The recent online “convention” of the Democratic Party was the event to miss last week.
According to some observers, it was worse than a mere train wreck: it was a racist train wreck.
Racism was the main theme. Only nominee Joe Biden made a pitch for inclusion and bringing Americans together. Everyone else harped on how racist America is.
And what those speakers really mean is how racist non-Democratic white people are. “The Democrats have become such a virulently racist party that skin color is the only thing they run on,” David Marcus summarized at The Federalist. “It’s disgusting, it’s horrible, and it is tearing this country apart.”
But Dilbert creator Scott Adams didn’t harp on Michelle Obama’s speech, or her husband’s, or Bill Clinton’s, or his wife’s — Mr. Adams attacked candidate Biden. Directly.
You see, Biden said he had decided to run in the wake of the Charlottesville debacle of 2016, when Trump said there were “good people on both sides.”
Adams takes this personally, for Adams was one of the first to show that the charge that Trump had defended the neo-Nazis at the march as “good people” was, in Adams’s words, “fake news.” Trump had said, seconds from his original “good people” utterance, that he was not referring to the neo-Nazis as good people.
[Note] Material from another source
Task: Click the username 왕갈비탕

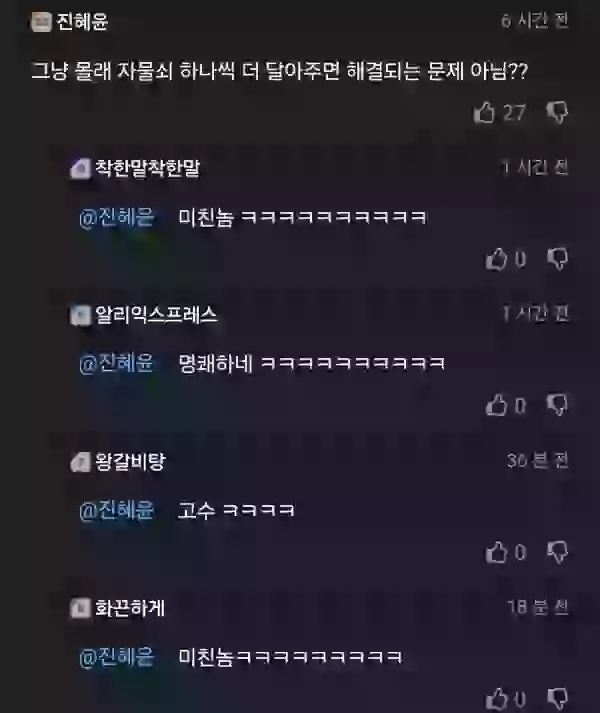Action: (130, 462)
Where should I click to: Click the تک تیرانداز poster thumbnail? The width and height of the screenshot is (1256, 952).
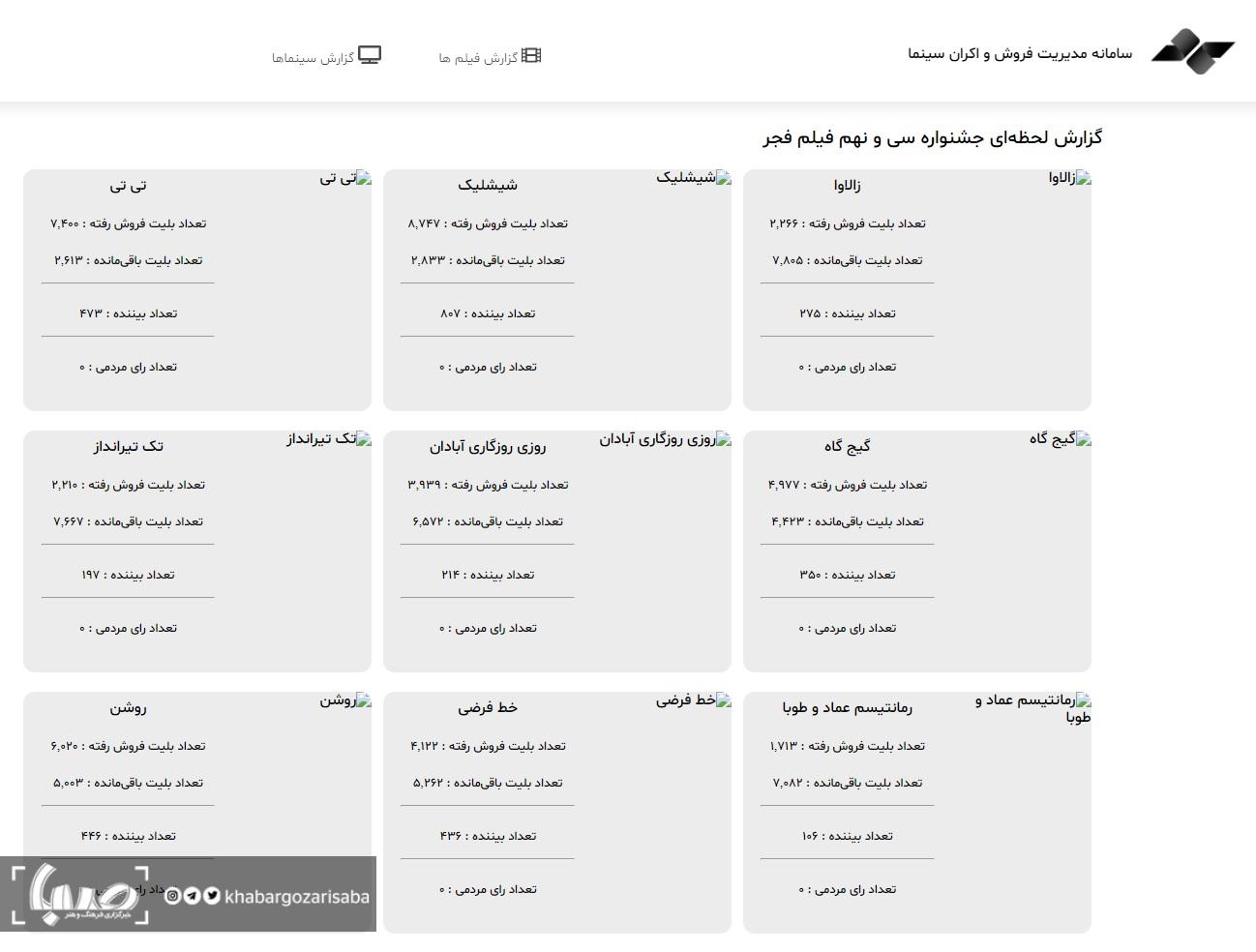tap(328, 439)
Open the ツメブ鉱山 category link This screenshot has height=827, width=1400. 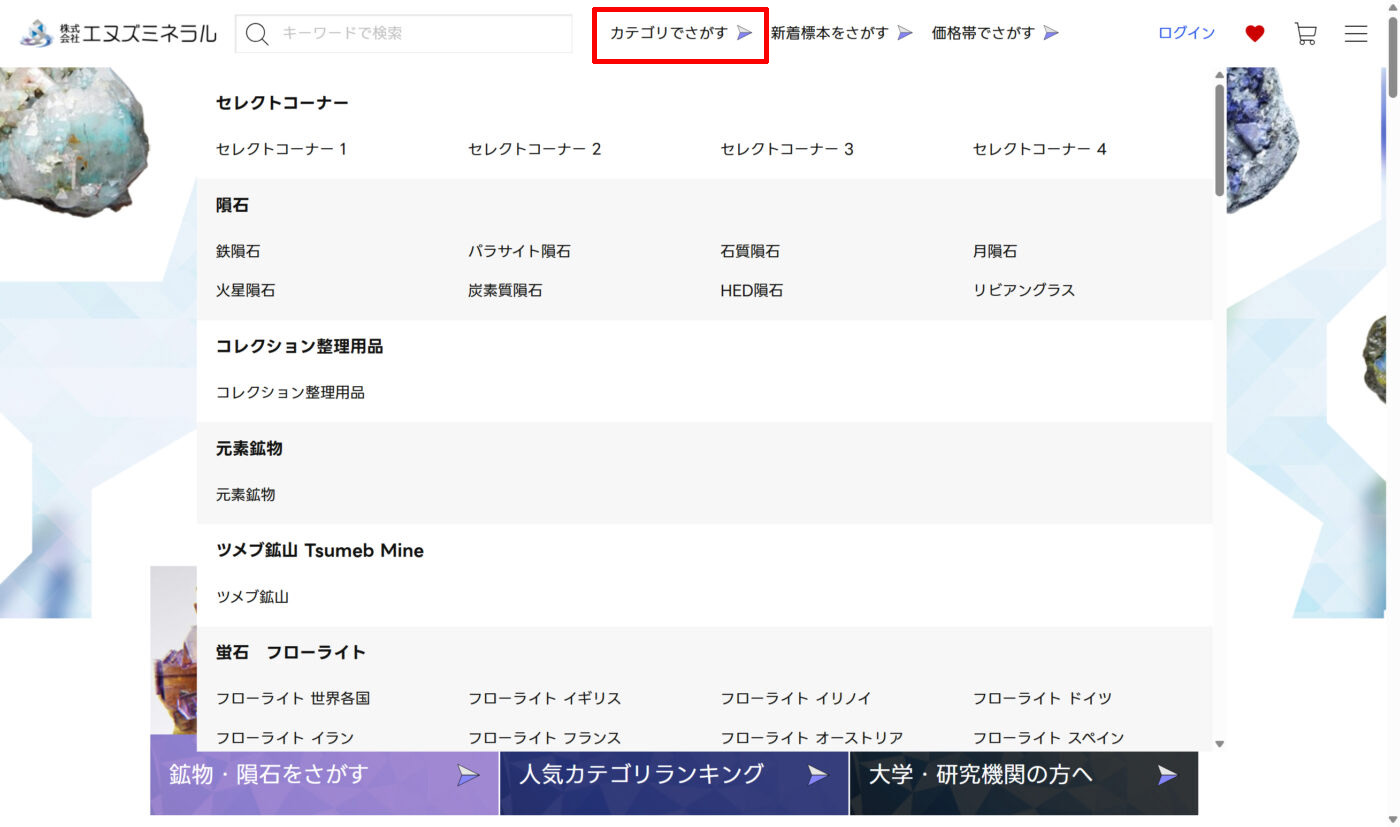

He was referring to some of the people at the protest who defended the statuary that was the main bone of contention at the event.
“If the Democratic Party plans to run,” Mr. Marcus predicted, “on the cynically baseless charges that America is a horrible nation made up of mostly horrible people, they will lose.”
He may be right. It doesn’t exactly pay to insult voters whom you must entice.